At the entrance, the words “Underground Artists” are boldly trumpeted in a painting that suggest a dark sky and fiery clouds, and there’s a sign listing Chip, Mark and Tommy’s phone numbers if you wish to make a purchase.

            Although the artwork is the same caliber or maybe even better than what we saw at the Regional, it’s the paintings that are the most exciting. Unlike at the Regional, prices for the pieces, which range from $200 to $11,000, are listed on each label.

Gray tones of oil paint are brushed on the shards of Chinese newsprint to form rock shapes, mist and water in “Waterfall: I Breathe for You” by Chris Murray.

Tara McKiernam Korach captures the capriciousness of spring with feathery arcs of her brush and cool green and blues that tumble and roll across two large panels.

In the smallest gallery, there are political pieces with strong opinions, include “Saddam” by Mike Wirth, a giclee print on canvas in which the defeated Iraqi leader wears a confused look and a tiny nuclear weapon on his lapel.

Among the sculpture, Fay wood’s “Aftertaste” demands the most attention, with its somewhat grotesque, round female shape reclining on an ivory colored divan, like an Asian courtesan. Made with found wooden objects and beeswax, it’s an anatomical study, with bones and muscles finely crafted and joined.

Gregory, Fasciana and Watkins picked the works from slides, photographs and digital prints, and more than half of what was submitted wasn’t selected.

Any artist could enter and they didn’t have to be an Albany resident. For some of the artists, it was their first juried exhibit.

“There are people of all ages,” says Gregory. “We have a 16-year-old student.”

After the three artists made their selections, the Institute staff took over, hanging and promoting the show.

For other exhibits, the Underground artists have had to rely on artist volunteers and patrons to prepare space and pay promotional expenses.

“We’ve got to get support when we can,” says Fasciana. “And it’s not just money. It’s our down time.
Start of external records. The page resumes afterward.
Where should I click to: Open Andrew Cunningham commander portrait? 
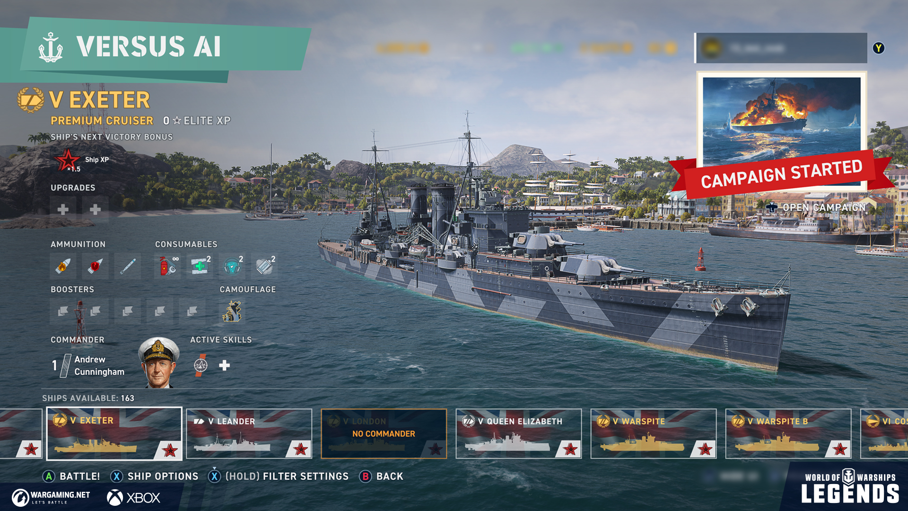(x=158, y=362)
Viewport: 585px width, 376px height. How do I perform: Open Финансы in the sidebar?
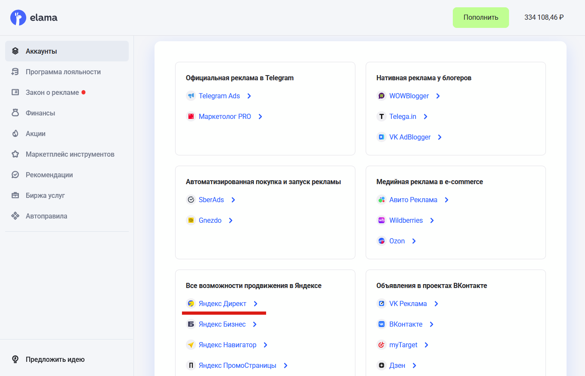click(x=40, y=113)
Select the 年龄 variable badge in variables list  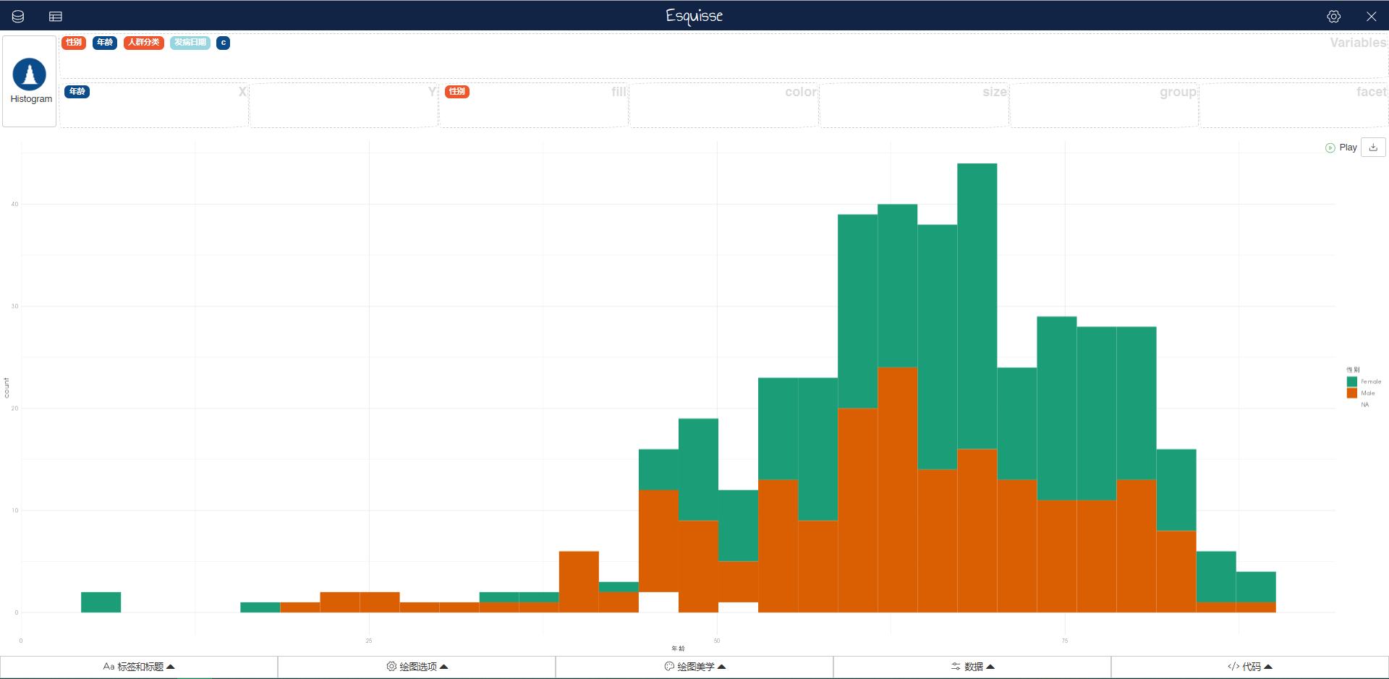click(105, 43)
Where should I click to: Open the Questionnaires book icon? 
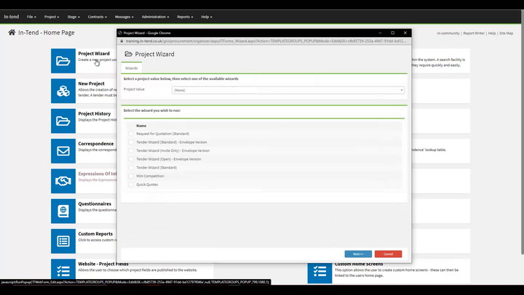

We’re spending hundreds of hours.”

As artists who work at regular jobs themselves, they understand the challenge of supporting yourself as an artist. “We want to be able to function as independent artists,” says Fasciana

People in the Capital Region don’t have to go to New York City to buy art, he says. “We want artists and collectors to connect.”

So, where will Albany Underground turn up next? “We don’t have a ‘what’s next,’” says Gregory. “This has all taken all of our effort. We’re still in the afterglow.”